WHAT IS EXPECTED: The listing below holds a line with "0 Comments (85, 1964)" and a line with "My Money Matters (105, 262)". Reproduce those two lines exactly, plus everything between them.

SOURCE MATERIAL:
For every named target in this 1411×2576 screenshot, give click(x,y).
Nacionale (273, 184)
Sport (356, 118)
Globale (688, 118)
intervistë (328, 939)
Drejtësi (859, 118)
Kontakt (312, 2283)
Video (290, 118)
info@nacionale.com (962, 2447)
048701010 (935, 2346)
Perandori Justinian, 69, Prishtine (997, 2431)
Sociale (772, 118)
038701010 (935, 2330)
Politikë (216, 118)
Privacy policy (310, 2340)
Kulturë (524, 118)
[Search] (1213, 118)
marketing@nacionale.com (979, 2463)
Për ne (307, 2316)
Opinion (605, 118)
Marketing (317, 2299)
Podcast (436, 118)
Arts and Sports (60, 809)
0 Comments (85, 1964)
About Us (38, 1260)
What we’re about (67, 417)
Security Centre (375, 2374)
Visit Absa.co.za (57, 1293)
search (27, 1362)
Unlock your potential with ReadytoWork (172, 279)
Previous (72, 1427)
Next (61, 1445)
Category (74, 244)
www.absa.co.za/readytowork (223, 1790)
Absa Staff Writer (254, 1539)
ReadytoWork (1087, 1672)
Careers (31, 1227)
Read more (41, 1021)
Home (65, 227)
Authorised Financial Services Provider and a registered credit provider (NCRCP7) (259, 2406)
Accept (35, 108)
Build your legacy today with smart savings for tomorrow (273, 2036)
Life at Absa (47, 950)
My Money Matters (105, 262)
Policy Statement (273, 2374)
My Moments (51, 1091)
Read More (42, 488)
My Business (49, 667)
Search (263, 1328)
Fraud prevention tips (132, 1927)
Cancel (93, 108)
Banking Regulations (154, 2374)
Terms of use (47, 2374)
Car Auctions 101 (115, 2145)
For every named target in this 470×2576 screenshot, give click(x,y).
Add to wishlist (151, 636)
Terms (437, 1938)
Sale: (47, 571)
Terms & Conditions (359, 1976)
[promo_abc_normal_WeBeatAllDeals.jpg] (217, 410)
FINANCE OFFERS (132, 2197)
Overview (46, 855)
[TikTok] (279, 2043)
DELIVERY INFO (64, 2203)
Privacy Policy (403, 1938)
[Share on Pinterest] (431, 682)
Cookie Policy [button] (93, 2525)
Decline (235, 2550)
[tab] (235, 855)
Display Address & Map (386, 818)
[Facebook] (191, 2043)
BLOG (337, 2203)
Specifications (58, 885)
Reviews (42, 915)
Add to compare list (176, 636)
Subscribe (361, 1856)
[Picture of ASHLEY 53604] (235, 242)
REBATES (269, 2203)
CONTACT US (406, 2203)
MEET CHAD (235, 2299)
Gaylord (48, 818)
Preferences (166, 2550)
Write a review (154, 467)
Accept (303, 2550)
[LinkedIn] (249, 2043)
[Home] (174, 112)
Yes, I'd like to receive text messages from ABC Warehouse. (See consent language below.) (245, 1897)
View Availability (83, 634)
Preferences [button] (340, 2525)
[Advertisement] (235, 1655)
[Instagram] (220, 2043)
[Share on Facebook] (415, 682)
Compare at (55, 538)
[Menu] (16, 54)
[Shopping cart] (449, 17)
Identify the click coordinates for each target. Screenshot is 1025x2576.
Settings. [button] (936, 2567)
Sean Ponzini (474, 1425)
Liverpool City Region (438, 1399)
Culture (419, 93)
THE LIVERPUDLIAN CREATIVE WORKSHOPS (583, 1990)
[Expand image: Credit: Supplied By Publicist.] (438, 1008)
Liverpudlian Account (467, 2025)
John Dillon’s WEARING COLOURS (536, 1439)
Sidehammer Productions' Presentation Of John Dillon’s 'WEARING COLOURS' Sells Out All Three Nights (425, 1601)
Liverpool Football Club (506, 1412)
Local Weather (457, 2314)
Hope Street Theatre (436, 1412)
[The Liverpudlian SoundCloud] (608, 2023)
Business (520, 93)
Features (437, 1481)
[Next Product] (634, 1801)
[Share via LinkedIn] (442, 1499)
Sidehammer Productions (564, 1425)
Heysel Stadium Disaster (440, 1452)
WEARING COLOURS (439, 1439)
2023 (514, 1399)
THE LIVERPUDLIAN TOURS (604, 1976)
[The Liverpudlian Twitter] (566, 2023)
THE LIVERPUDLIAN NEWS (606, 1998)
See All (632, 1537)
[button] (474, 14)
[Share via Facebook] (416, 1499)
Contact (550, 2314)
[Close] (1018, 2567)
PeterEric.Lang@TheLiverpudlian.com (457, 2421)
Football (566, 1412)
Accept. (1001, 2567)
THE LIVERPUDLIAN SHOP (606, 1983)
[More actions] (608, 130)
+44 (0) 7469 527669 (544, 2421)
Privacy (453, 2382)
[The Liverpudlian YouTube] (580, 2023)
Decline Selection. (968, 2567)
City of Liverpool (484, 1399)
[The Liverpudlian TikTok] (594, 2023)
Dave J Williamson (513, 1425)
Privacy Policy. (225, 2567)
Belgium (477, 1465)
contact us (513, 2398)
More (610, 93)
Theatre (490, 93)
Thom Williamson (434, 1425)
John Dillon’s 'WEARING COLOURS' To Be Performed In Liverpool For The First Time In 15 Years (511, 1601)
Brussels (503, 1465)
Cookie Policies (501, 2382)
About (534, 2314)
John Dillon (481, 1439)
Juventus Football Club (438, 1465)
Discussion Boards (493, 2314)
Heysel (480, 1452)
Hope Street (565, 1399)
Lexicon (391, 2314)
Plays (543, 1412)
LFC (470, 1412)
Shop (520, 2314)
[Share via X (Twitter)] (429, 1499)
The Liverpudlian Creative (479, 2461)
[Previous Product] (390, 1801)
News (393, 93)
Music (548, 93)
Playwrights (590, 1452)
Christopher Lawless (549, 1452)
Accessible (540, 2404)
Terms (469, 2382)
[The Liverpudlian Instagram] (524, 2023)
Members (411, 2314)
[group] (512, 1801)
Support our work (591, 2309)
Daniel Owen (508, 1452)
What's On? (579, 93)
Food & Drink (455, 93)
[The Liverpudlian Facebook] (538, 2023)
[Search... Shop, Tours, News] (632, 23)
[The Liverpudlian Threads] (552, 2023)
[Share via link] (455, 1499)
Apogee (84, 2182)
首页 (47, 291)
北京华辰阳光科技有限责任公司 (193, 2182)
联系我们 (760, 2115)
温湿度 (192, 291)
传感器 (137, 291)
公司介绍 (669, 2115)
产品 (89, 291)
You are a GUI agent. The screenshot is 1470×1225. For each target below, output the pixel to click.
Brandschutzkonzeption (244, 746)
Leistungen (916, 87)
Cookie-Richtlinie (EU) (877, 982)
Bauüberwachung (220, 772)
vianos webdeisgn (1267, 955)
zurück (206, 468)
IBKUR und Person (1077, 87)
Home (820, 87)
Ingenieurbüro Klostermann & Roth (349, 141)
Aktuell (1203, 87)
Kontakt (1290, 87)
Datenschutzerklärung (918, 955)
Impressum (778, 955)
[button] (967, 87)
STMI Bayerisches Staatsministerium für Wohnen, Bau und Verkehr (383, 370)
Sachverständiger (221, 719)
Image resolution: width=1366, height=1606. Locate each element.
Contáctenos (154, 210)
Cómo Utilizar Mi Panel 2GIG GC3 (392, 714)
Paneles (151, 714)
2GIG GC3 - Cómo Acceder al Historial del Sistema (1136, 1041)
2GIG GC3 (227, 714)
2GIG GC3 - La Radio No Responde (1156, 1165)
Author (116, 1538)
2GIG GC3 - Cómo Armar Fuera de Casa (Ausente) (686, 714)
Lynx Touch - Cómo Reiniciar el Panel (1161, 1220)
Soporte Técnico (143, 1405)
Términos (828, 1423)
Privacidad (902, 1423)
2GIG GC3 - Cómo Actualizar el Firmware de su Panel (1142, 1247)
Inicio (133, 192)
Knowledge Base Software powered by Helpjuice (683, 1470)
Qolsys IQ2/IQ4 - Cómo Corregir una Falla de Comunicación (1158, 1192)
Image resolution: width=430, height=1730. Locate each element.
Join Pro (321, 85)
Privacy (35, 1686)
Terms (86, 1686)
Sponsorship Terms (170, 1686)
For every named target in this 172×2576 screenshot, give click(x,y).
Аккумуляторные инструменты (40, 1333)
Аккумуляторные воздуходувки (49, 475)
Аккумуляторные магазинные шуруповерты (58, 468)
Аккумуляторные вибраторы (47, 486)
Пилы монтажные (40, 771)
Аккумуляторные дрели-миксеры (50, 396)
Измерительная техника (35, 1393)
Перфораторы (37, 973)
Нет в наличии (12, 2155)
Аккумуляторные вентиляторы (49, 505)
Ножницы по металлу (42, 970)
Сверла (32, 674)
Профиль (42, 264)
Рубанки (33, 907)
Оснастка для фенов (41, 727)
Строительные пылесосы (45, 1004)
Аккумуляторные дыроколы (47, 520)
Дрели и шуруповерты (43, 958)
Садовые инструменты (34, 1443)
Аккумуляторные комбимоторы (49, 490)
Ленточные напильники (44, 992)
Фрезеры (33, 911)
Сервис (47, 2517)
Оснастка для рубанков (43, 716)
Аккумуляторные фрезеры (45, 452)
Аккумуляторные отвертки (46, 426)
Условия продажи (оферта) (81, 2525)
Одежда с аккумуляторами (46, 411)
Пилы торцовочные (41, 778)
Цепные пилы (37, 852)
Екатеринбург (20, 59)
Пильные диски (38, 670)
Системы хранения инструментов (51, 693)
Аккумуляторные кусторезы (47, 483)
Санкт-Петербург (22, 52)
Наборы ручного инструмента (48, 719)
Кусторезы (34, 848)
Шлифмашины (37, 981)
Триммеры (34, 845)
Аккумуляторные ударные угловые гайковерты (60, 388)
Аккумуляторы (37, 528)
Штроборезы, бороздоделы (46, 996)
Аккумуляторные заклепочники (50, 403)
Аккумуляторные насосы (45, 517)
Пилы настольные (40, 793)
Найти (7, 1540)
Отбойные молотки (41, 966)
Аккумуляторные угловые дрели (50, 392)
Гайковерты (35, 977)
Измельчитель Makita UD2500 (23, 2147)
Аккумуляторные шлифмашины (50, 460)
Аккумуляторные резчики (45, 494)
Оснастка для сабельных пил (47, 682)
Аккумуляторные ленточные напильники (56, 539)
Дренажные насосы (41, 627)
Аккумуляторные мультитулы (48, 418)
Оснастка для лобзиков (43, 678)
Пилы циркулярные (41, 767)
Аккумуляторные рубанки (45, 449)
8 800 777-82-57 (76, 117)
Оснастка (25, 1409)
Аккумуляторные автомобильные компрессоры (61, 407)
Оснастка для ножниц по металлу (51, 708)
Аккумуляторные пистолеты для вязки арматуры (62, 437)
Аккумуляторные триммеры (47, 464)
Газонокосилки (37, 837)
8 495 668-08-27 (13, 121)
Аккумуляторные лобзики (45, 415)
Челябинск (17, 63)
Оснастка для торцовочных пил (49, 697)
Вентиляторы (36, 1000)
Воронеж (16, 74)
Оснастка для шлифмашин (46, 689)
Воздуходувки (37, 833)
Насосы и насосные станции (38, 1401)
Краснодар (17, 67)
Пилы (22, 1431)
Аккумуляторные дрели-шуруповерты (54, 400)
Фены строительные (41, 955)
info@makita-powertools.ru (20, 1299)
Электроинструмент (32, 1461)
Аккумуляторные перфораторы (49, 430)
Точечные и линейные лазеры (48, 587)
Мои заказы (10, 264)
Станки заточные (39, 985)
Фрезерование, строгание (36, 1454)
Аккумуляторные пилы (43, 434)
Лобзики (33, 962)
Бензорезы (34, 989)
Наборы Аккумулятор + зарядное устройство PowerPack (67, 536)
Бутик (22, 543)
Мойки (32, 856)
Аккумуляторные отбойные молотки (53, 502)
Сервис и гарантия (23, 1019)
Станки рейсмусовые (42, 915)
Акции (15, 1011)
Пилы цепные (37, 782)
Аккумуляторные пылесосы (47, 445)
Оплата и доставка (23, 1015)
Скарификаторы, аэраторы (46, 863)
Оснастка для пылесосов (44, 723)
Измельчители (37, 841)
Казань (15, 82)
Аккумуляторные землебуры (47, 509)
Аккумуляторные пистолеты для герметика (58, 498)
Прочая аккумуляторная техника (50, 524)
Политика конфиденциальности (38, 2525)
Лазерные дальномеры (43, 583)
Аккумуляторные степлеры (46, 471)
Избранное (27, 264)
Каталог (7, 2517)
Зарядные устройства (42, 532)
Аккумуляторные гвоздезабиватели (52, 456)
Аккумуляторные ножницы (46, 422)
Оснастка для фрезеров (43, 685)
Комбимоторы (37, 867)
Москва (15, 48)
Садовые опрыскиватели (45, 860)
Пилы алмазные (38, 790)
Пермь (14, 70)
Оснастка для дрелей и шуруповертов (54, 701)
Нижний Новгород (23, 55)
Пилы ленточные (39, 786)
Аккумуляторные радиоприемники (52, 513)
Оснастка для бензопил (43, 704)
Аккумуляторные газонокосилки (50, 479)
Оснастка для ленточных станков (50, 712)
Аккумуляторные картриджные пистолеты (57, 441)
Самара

WRITTEN ANSWER:
0 Comments (85, 1964)
About Us (38, 1260)
What we’re about (67, 417)
Security Centre (375, 2374)
Visit Absa.co.za (57, 1293)
search (27, 1362)
Unlock your potential with ReadytoWork (172, 279)
Previous (72, 1427)
Next (61, 1445)
Category (74, 244)
www.absa.co.za/readytowork (223, 1790)
Absa Staff Writer (254, 1539)
ReadytoWork (1087, 1672)
Careers (31, 1227)
Read more (41, 1021)
Home (65, 227)
Authorised Financial Services Provider and a registered credit provider (NCRCP7) (259, 2406)
Accept (35, 108)
Build your legacy today with smart savings for tomorrow (273, 2036)
Life at Absa (47, 950)
My Money Matters (105, 262)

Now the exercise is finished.